EXERCISE REQUIREMENTS:
a – Who heads the Office of Management and Budget, according to the press release about the apportionments website?
b – List every person the press release about the apportionments website names.
c – Continue the press release about the apportionments website from the point where it stops.

EXTRACTED TEXT:
Murray demands all apportionment data be published online as court order requires

Murray: “It’s clear now why Vought and Trump have fought so hard to prevent this information from being public: they have used this process to secretly and illegally exert even more control over funding approved by Congress, freezing key investments from going out the door for agencies to conduct critical work and help the American people.”

Washington, D.C. – Today, U.S. Senator Patty Murray (D-WA), Vice Chair of the Senate Appropriations Committee, issued the following statement after the Trump administration was forced to put a key spending transparency website back online after breaking the law to take it down so that it could hide how it’s executing spending laws from the American people.

In March, the Office of Management and Budget (OMB), headed by Director Russ Vought, illegally took down the apportionments website that it is required by law to maintain. Earlier this month, a federal circuit court unanimously ruled that the administration must restore the website and publicly post all apportionment data that has been hidden from public view over the last few months. Late Friday, OMB finally relented in its months-long fight to continue breaking the law to hide this information—restoring the website and beginning to post some of the apportionments it’s hidden from public view for months.

“Every time any member of this administration tries to claim they are being transparent, remember that they spent months illegally hiding how they were spending your taxpayer dollars. Unfortunately for Russ Vought and President Trump, the law is very clear—and now that a federal appeals court has unanimously ruled they must restore the spending transparency website, the site is back online.

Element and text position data
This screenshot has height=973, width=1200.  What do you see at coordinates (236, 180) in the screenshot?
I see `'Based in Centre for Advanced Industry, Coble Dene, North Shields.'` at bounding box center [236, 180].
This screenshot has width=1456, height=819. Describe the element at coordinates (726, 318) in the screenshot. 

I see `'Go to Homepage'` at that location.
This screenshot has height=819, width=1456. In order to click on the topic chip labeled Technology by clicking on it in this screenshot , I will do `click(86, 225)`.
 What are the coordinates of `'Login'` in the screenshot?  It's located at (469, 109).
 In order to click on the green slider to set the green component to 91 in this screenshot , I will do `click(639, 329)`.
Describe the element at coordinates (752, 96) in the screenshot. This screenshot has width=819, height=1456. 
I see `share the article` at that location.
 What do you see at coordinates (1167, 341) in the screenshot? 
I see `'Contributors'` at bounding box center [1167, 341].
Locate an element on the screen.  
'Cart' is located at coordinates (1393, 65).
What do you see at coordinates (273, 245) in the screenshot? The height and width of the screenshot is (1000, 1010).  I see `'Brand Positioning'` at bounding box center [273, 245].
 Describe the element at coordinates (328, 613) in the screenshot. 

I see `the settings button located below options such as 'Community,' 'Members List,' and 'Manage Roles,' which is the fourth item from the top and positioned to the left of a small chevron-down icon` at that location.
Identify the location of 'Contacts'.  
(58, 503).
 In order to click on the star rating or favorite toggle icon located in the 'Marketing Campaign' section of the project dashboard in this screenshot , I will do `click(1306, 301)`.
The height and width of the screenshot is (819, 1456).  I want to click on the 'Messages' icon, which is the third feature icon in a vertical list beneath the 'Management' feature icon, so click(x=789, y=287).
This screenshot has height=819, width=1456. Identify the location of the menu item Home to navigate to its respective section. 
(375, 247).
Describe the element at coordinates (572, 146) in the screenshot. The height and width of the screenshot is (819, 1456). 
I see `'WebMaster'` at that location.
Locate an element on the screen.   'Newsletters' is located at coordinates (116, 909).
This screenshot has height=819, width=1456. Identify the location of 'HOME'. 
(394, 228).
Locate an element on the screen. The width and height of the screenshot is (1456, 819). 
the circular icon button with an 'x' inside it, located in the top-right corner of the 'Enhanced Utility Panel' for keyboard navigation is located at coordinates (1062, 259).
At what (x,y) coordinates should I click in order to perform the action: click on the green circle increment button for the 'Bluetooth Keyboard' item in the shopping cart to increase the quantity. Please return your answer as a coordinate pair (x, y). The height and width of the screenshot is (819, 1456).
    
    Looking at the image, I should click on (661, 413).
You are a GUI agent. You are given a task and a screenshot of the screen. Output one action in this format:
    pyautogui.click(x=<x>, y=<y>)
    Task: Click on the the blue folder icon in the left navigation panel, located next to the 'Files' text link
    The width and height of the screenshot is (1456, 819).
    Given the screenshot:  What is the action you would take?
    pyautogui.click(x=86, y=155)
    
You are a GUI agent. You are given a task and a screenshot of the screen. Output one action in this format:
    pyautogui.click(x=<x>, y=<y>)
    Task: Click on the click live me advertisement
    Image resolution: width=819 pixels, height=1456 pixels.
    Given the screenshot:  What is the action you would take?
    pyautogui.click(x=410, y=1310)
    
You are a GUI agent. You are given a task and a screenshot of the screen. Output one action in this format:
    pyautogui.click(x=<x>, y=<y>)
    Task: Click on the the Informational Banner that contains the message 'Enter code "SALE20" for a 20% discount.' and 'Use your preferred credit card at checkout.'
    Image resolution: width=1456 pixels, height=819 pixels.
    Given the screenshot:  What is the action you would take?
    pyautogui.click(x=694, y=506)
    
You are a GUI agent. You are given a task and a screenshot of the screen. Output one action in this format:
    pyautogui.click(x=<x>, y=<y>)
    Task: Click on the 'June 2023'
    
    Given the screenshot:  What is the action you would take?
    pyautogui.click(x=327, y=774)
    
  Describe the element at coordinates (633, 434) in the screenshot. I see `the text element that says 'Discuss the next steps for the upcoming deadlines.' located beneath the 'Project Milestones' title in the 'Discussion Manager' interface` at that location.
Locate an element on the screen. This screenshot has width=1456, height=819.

THE RESULTS:
a – Russ Vought

b – Patty Murray, Russ Vought, and President Trump

c –
“It should never have required months in court for this administration to begin complying with a truly basic and straightforward transparency requirement. OMB must now ensure every last bit of this important budget data that has been hidden is promptly made public, as the court has ordered, and that the data is posted within days, as the law requires, going forward.

“It’s clear now why Vought and Trump have fought so hard to prevent this information from being public: they have used this process to secretly and illegally exert even more control over funding approved by Congress, freezing key investments from going out the door for agencies to conduct critical work and help the American people.”

Background on Apportionments

Apportionments are legally binding budget decisions issued by OMB under title 31 of the U.S. Code. These documents are final, decisional, and legally binding on agencies, and officials found responsible for violating an apportionment from OMB may be subject to administrative discipline, including suspension without pay and termination. What’s more, the knowing and willful violation of an apportionment carries with it criminal penalties under the Antideficiency Act.

The bipartisan fiscal year 2022 appropriations spending law established a requirement for OMB to publicly post in an accessible format all approved apportionments within two business days, along with any footnotes and an explanation for those footnotes. In the following fiscal year spending law, Congress made those requirements permanent. Those bipartisan requirements were carried out over the last three years without incident—which allowed lawmakers and the public to track OMB’s legal-binding budget decisions.

Background on Russ Vought’s Weaponization of the Apportionment Process

In late March, however, Vought illegally pulled the website down without any explanation—and adamantly refused to restore it, despite bipartisan calls for Vought and OMB to simply follow the law and adhere to this common sense requirement.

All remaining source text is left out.